Greek is the official language of Greece, where it is spoken by almost the entire population. It is also the official language of Cyprus (nominally alongside Turkish). Because of the membership of Greece and Cyprus in the European Union, Greek is one of the organization's 24 official languages.
Significant Greek-speaking communities exist in the USA, Australia, Albania, Italy, Ukraine, Turkey, Romania, and Hungary. Beyond these, Greek pops up in places all over the world.
Over 13 million people all over the world speak Greek. Around 11 million of them live in Greece, while the remaining 2 million or so live in other countries.
Unfortunately, no data is available on how many people in the world speak Greek as a second language. It may not be as popular a foreign language as English or Spanish, but it has a number of devoted fans and resources for learning it are freely available.
It may not be the most difficult language in the world to learn, but according to various studies, Greek is among the hardest languages for an English-speaking person to acquire. On the one hand, Greek is related to other European languages.
Things that may make Greek hard to master include: its alphabet, noun cases, verb conjugation system, inflections in other parts of speech, including articles. It is a grammatically heavy language, but it is also very logical and well-organized.
The Greek alphabet was developed about 1000 BCE, based on the Phoenician's North Semitic alphabet. It contains 24 letters including seven vowels. Originally, all of its letters were capitalized, lower case forms were developed much later than the upper-case ones.
While the Greek alphabet looks different, it is actually the forebear of the Latin and Cyrillic scripts.
A distinction is often made between Ancient and Modern Greek. Ancient Greek can be considered a dead language in the same way Old Slavonic or Old English are. There are no native speakers of these forms nowadays and speakers of the modern forms of these languages can hardly understand Old Slavonic, Old English or Ancient Greek.
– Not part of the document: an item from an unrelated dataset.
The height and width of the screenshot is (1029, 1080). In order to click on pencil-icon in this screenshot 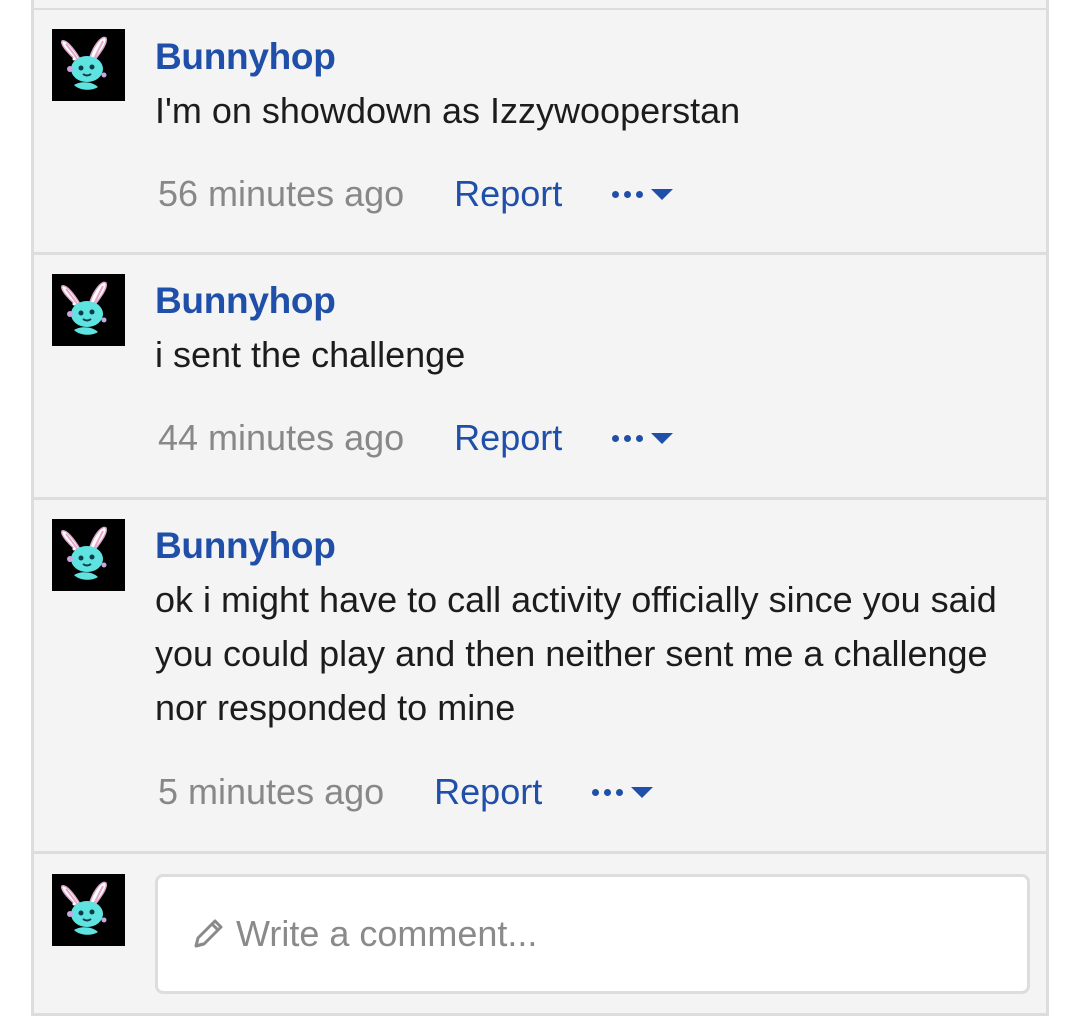, I will do `click(208, 934)`.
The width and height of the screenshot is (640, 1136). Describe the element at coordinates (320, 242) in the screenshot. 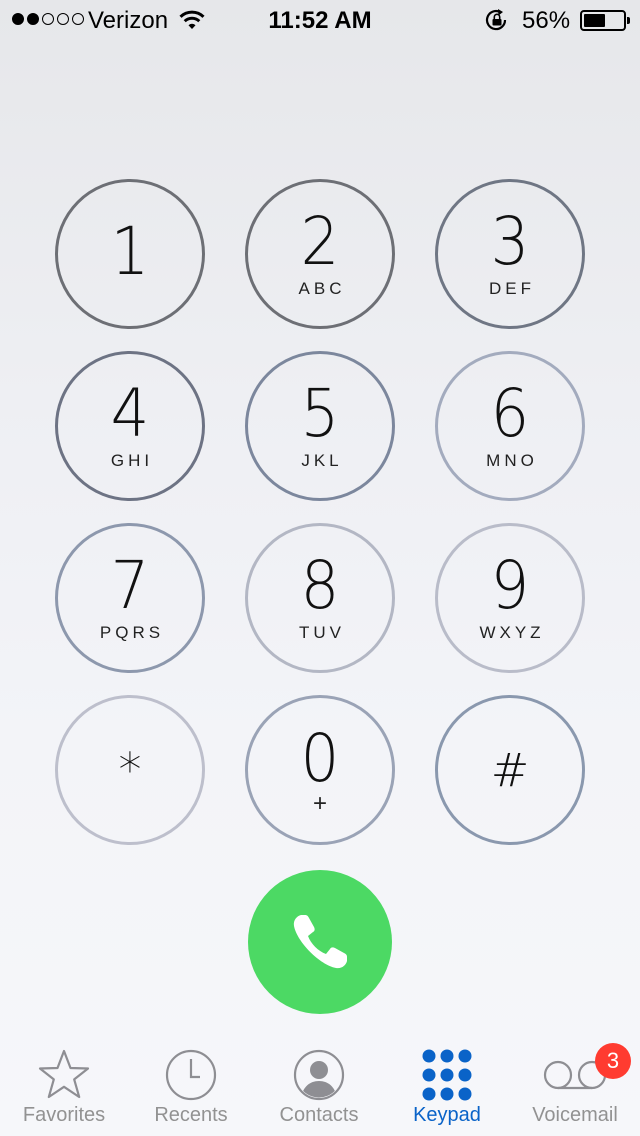

I see `key-digit: 2` at that location.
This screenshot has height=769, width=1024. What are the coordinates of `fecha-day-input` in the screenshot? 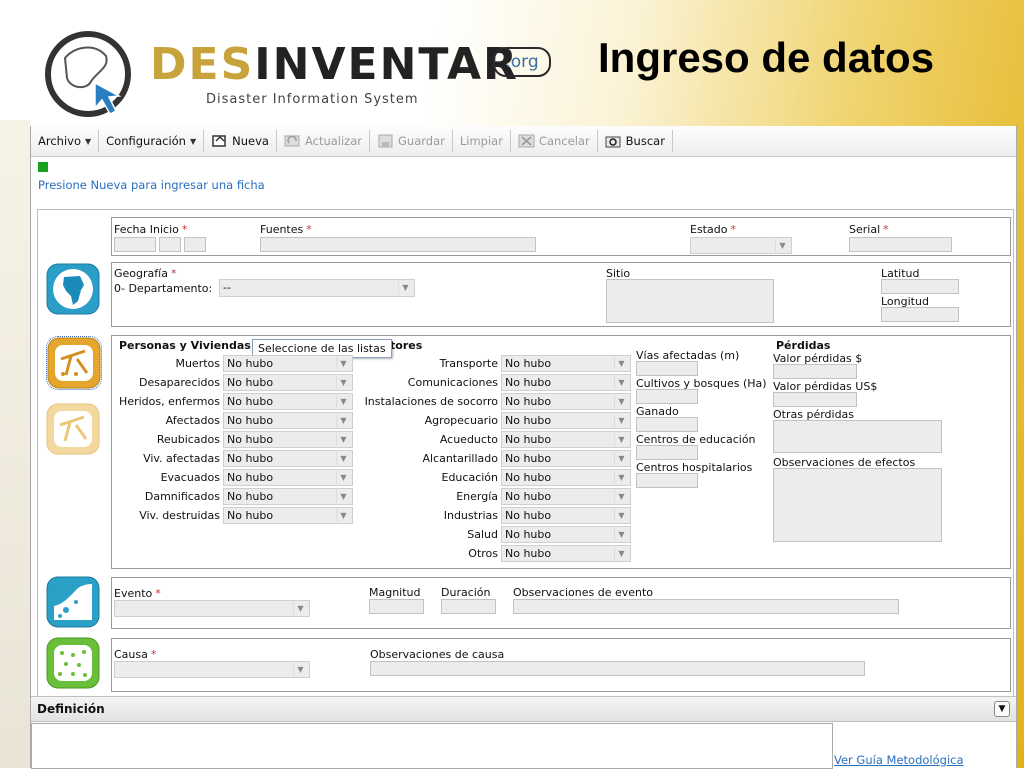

Ancient Greek is a very old language. It has changed a lot since ancient times to become the Modern Greek we know today, which is a very much alive, spoken by over 13 million people all over the world.
Greek is the only language on its branch (Hellenic) of the Indo-European family tree, so it has no directly related languages. Its closest relations are said to be the Indo-Iranian languages, and Armenian, but that relation is nothing like the relationships that exist among the Romance, Germanic and Slavic languages.
A major language heavily influenced by Greek was Latin, with many words borrowed by the Romans. These words then passed into French, Italian, Spanish to name only three of the Romance languages.